Yesterday, Google Security Engineer Claudio Criscione released version 0.42 of the web scanner test application called Firing Range. The author of the test app describes Firing Range as “a Java application built on Google App Engine and contains a wide range of XSS…” They make the source available on github or there is a public website available for target practice.

At first glance, Firing Range looks sparse. However, those who don’t look past the landing page and launch a tool or two are not going to be able to appreciate the elegance of the test site. Firing Range is a unique and valuable addition to the web’s portfolio of test sites.

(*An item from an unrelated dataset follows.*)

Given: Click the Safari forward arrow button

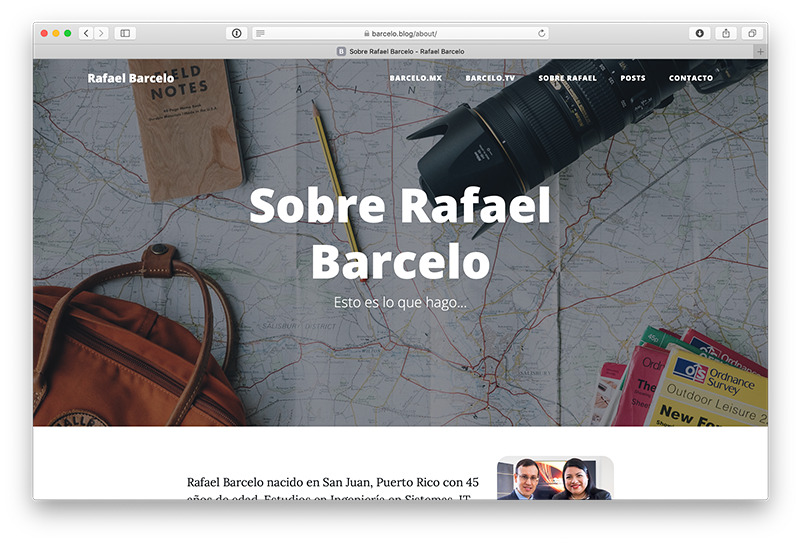Looking at the screenshot, I should coord(101,33).

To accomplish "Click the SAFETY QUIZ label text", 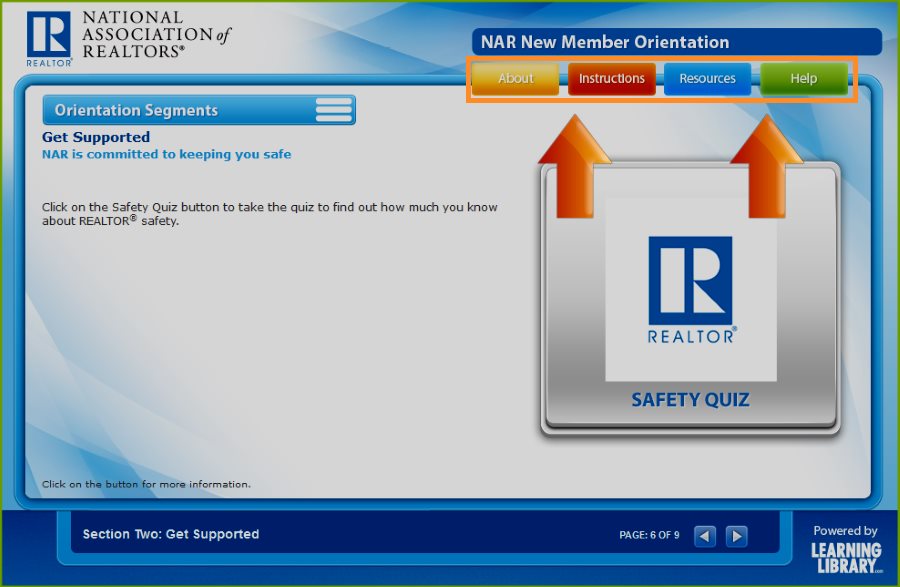I will click(x=690, y=400).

While the Hackazon test site provides what I have described as a “torture test” for scanners Firing Range is more of a “Rubik’s cube.” Most scanners will complete a test of Firing Range in well under an hour and nothing about the site is resource intensive or attempts to hide vulnerabilities from the test tool. Instead, Firing Range takes the opposite approach and focuses on completeness of the assessment. That is, every test page is directly available within the first two levels of the landing page and all the test pages are labeled for the target test. For example, all of the pages that test for reflective cross site scripting are available from the reflected cross site scripting page. This page is then broken in to clearly defined sections:

Firing Range Screen Capture

Firing Range on its own should not be considered a single source for testing a scanner (and I do not believe the author ever meant for it to be). However I believe that it will soon become a gold standard when assessing a scanner’s ability to detect and report on cross-site scripting.

Google's Firing Range

Pros:

  1. For evaluating a scanner’s strengths and weaknesses in detecting and reporting on cross-site scripting, you won’t find a better tool than Firing Range.
  2. The author has carefully and thoroughly labeled each test and offered explanations where needed.
  3. Firing Range allows an assessor to map the true positive findings and false negative findings.

 

Cons:

  1. Firing Range makes no attempt to test a scanner’s ability to test in real life situations such as complex workflows like you would find in an eCommerce site.
  2. Firing Range tests very little beyond cross site scripting. It would be great to see this model extended to other vulnerability families.